- Supplied passage:
You will notice that this implementation involves more lines of code, but this should not be confused with added complexity.
All Ivy code should be graph compiled for efficiency, and in this case all the `if`

and `else`

statements are removed, and all that remains is the backend functions which were executed.
This new implementation will be compiled to a graph of either one, three, four or six functions depending on the values of `beta`

and `threshold`

, while the previous implementation would *always* compile to six functions.

This does mean we do not adopt the default values used by PyTorch, but that’s okay. Implementing the superset does not mean adopting the same default values for arguments, it simply means equipping the Ivy function with the capabilities to execute the superset of behaviours.

## More Examples#

We now take a look at some examples, and explain our rational for deciding upon the function signature that we should use in Ivy. The first three examples are more-or-less superset examples, while the last example involves a deliberate decision to not implement the full superset, for some of the reasons explained above.

**ivy.linspace**

When looking at the `linspace()`

(or closest equivalent) implementations for Ivy, JAX, NumPy, TensorFlow, and PyTorch, we can see that torch does not support arrays for the `start`

and `end`

arguments, while JAX, numpy and tensorflow all do.
Likewise, Ivy also supports arrays for the `start`

and `stop`

arguments, and in doing so provides the generalized superset implementation among the backend frameworks.

**ivy.eye**

When looking at the `eye()`

(or closest equivalent) implementations for Ivy, JAX, NumPy, TensorFlow, and PyTorch, we can see that tensorflow is the only framework which supports a `batch_shape`

argument.
Likewise, Ivy also supports a `batch_shape`

argument, and in doing so provides the generalized superset implementation among the backend frameworks.

**ivy.scatter_nd**

When looking at the `scatter_nd()`

(or closest equivalent) implementations for Ivy, JAX, NumPy, TensorFlow, and PyTorch, we can see that torch only supports scattering along a single dimension, while all other frameworks support scattering across multiple dimensions at once.
Likewise, Ivy also supports scattering across multiple dimensions at once, and in doing so provides the generalized superset implementation among the backend frameworks.

- Source data:
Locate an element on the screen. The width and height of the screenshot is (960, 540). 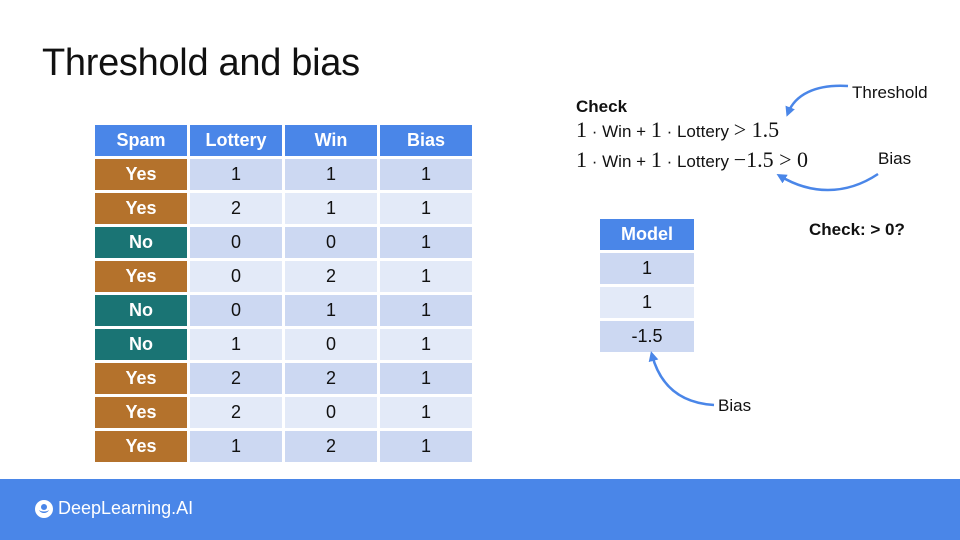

- Aim of the exercise: Please carry on the passage about Ivy's superset function signatures from the point where it stops. Nothing in the lines is needed.

- Result:
**ivy.logical_and**

When looking at the `logical_and()`

(or closest equivalent) implementations for Ivy, JAX, NumPy, TensorFlow, and PyTorch, we can see that numpy and torch support the `out`

argument for performing inplace updates, while JAX and tensorflow do not.
With regards to the supported data types, JAX, numpy and torch support numeric arrays, while tensorflow supports only boolean arrays.
With regards to both of these points, Ivy provides the generalized superset implementation among the backend frameworks, with support for the `out`

argument and also support for both numeric and boolean arrays in the input.

However, as discussed above, `np.logical_and()`

also supports the `where`

argument, which we opt to **not** support in Ivy.
This is because the behaviour can easily be created as a composition like so `ivy.where(mask, ivy.logical_and(x, y), ivy.zeros_like(mask))`

, and we prioritize the simplicity, clarity, and function uniqueness in Ivy’s API in this case, which comes at the cost of reduced runtime efficiency for some functions when using a NumPy backend.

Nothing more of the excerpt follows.